Gravity storage start-up Energy Vault says it has begun site planning for what it now describes as a “multi-gigawatt hour” project for long and short term storage to support the green energy plans for Australian zinc refiner Sun Metals.
Energy Vault and Sun Metals sister company Ark Energy announced earlier this year an agreement to pursue 1GWh of gravity based storage, which now appears to have expanded to a “multi-gigawatt hour” storage facility.
The facility is part of Sun Metals’ plans to create the world’s first “green zinc” production from its refinery near Townsville. It already has a 116MW solar farm nearby and this year Ark Energy announced the purchase of renewables developer Epuron to tap into its 9GW development portfolio for green hydrogen production.
Energy Vault has been backed by some of the world’s biggest names, including oil giant Saudi Aramco and Korea Zinc, the parent company of both Sun Metals and Ark Energy, although its share price has halved since its stock exchange listing in February, despite a 10 per cent bounce on Monday.
Its gravity storage technology works on the same principal as pumped hydro, but rather than using water it uses solid materials – such as 25 tonne blocks of composites – to be raised (the charging process when prices are low) and than allowed to fall (the discharging process).
Energy Vault says the technology can use a variety of materials, including soil, mine ash and tailings, or even recycled wind turbine blades as the “dead weight” for the gravity storage. The modular buildings housing the blocks will be around 100 metres tall.
There are still many questions about whether the technology will work, be cost competitive, or low emissions. There is a small, 35MWh pilot plant in Switzerland that is connected to the grid, and a 25MW/100MWh project under construction in China.
Further details about the Sun Metals/Ark Energy project were not released.
A spokesman for Energy Vault told RenewEconomy in response to questions that additional information about the deal with Ark Energy in Australia will be released “in a standalone announcement at a later time.” An Ark Energy spokesperson said the project was in its “very early stages.”
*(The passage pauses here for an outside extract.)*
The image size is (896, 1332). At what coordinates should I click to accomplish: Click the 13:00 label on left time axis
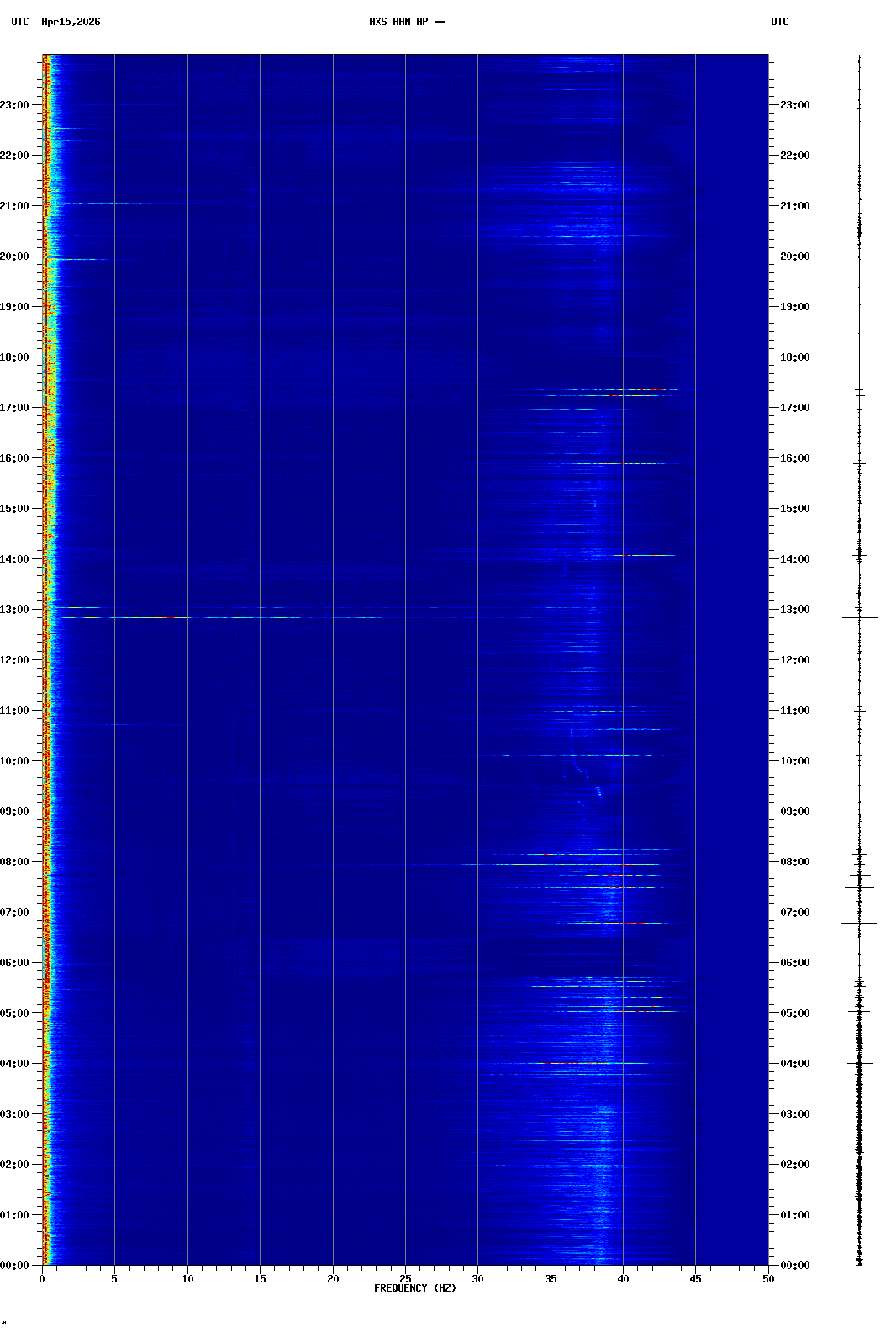[x=14, y=610]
In response to any projects with BHP, which last year announced it was looking at the technology for its WA mining operations, the Energy Vault spokesman said: “We will also keep you posted on BHP.” It is also developing a project in the US with Enel Green Power.
Interestingly, Energy Vault used its conference call with analysts to announce three separate battery storage deals in the US totalling nearly 1GWh, and using its own management software system.
It said these projects include a 68.8MW (275MWh) battery project in Stanton, southern California with Wellhead Electric, 220MWh in Texas and California with an as yet un-named power producer, and a 440MWh battery project with another unnamed “western US utility.”
Questioned by analysts, CEO Rob Piconi says he could not reveal details of the battery supply.
Energy Vault sourced only $1 million of revenue in the June quarter, but Peroni predicts full year revenue of up to $US100 million for calendar 2022 with the ramp up of the China gravity project, and combined revenue of up to $US680 million for the 2022 and 2023 calendar years, reflecting the newly announced projects.
Piconi said the company’s focus would continue to be on the US, China and Australia markets.
“I am particularly pleased with the feedback from our customers in choosing Energy Vault as their energy storage partner for both short and long duration storage solutions,” he said in a statement.
“The rapid development of our new hardware-agnostic Energy Management Software platform underpinning approximately 1 GWh of new project awards announced today is a tremendous differentiator in the market.”